Mommy multi-tasking at its finest: pumping, bottle-feeding and taking a selfie.
We went back to the lactation consultant for an in-house procedure where they clipped that little membrane under his tongue that was holding back his full range of motion. We could see a visual difference right away. There was also a difference in nursing and as we worked on proper latching and stretching.
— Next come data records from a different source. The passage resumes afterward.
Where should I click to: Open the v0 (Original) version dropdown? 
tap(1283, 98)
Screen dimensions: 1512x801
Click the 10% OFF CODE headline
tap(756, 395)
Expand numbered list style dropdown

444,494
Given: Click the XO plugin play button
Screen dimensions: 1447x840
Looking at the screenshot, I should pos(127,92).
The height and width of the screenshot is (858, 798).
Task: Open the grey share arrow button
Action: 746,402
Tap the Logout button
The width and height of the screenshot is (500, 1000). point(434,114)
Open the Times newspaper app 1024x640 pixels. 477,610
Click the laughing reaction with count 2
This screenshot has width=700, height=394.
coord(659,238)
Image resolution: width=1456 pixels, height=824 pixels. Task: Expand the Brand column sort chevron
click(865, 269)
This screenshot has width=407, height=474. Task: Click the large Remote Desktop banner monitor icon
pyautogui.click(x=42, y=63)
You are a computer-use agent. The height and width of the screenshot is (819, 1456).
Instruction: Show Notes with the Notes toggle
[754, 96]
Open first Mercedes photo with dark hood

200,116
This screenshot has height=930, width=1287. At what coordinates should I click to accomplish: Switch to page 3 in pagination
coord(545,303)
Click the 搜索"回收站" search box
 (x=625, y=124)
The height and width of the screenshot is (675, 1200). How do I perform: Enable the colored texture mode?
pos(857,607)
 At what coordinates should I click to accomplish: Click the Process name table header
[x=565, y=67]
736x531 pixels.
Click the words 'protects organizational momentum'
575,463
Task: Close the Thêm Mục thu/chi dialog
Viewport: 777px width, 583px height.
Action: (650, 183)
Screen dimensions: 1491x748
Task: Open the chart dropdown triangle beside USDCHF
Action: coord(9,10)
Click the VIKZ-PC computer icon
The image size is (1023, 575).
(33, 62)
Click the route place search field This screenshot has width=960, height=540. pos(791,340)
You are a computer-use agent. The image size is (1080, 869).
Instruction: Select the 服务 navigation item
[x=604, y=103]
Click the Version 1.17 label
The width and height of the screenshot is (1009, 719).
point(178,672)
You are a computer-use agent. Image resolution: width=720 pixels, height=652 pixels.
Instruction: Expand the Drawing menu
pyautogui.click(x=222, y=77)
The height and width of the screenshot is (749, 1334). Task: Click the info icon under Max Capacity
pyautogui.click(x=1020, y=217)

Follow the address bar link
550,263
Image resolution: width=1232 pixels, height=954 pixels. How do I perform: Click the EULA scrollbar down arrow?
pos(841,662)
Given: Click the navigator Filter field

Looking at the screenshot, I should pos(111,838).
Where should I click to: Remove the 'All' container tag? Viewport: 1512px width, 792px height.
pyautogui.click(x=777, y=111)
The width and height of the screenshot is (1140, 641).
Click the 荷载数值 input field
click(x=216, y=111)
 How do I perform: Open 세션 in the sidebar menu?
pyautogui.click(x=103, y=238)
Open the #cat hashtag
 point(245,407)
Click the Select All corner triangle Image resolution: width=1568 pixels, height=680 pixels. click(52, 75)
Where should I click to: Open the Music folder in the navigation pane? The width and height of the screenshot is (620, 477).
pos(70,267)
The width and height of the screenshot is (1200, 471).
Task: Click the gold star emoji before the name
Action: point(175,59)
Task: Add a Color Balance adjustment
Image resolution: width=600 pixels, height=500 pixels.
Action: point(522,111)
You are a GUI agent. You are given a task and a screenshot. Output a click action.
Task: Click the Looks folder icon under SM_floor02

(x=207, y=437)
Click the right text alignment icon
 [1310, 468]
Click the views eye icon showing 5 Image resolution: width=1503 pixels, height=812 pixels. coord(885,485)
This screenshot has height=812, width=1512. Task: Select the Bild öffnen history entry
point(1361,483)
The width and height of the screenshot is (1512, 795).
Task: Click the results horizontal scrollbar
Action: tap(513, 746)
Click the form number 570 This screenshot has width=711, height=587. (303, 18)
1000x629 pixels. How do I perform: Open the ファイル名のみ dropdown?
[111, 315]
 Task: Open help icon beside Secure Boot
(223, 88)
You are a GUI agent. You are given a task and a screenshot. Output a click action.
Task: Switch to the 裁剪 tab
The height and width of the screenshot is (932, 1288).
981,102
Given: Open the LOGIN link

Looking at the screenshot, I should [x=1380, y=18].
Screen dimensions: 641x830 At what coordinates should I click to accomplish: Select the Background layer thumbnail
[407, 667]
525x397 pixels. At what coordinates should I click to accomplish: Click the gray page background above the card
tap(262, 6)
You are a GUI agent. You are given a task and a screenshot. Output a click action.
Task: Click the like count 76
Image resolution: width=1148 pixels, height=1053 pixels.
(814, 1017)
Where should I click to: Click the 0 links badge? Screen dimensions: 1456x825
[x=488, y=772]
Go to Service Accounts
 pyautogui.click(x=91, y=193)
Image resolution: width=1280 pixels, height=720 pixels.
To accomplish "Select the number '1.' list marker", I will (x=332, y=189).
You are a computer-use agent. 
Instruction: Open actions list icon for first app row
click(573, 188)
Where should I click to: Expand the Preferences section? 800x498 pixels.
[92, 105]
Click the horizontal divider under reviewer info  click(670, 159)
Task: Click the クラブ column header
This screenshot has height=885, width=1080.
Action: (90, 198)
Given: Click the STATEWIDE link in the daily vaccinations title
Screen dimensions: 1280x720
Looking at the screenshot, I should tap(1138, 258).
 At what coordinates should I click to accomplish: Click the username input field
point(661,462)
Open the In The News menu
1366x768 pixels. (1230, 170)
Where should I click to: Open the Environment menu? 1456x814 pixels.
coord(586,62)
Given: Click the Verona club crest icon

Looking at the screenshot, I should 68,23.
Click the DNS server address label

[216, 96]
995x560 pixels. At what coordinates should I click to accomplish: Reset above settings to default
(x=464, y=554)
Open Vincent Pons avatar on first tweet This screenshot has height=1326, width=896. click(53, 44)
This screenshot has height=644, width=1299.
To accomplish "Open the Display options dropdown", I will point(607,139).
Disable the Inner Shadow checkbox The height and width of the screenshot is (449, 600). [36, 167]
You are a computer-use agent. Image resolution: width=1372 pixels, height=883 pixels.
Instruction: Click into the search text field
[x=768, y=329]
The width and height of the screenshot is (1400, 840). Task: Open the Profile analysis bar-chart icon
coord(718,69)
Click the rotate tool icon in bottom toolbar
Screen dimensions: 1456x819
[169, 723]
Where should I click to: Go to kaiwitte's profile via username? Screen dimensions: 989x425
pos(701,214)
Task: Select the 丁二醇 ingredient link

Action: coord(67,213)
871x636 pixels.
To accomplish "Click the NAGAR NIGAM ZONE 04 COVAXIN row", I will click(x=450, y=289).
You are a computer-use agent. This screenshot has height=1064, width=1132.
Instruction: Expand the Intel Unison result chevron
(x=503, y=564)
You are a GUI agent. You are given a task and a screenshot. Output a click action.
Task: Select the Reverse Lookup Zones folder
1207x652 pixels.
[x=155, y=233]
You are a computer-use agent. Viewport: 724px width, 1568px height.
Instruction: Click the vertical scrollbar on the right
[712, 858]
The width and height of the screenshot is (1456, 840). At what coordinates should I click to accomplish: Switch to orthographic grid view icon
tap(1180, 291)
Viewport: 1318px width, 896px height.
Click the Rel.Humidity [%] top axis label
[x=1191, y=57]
This story is getting pretty long so I’ll fast-forward and condense some here. I did everything I thought I was supposed to do. I wanted to breastfeed my baby more than anything in the world. But after all our hard work, all our struggles, my baby just wanted to be held and fed. We spent hours going to physical therapy appointments, doing tongue-tie stretches at home, paying for personal lactation consultants, renting an infant scale, documenting weighted feedings, writing down what I ate, trying to eat foods to help my supply, taking herbal/prescriptions supplements to increase my supply. But my son refused the breast more and more and just wanted a bottle. I ended up pumping, turning right around and giving him that milk in a bottle, then chasing the breastmilk bottle with a formula bottle and then doing it all over again. This routine left no time to enjoy our time together. Once he refused to feed at the breast, I focused my energy on pumping and trying to get as much breastmilk I could to him through a bottle. But I could never keep up. I spent so much time stressing over getting him this liquid gold it brought me to tears from exhaustion. I finally broke down on the phone one day with the hospital lactation consultant (maybe around month 5). I wanted to know if I should be spending longer time pumping or doing it more often but shorter session. I just needed answers, I needed someone to tell me how to fix this. She stopped me and said the words I needed to hear. She told me I had done everything I should have. That I had given my baby the gift of breastmilk but that I need to stop and look at the situation. Is all this time and energy I’m spending pumping and worrying about making milk consuming time I should be spending enjoying my baby? She told me I did good. She told me that formula was OK. She told me what I needed to hear. I’ve always been an extremely hard worker and I don’t stop until my goals are achieved. But I’ve always struggle with this crucial question… When to say “all-done” and move on or when to try harder. I made the decision then that spending quality time with my baby during these limited and special days was more important to me then the type of milk he received. My first born is now almost 4 years old. He is as healthy as can be and could not be closer to his momma. That is all I could ask for.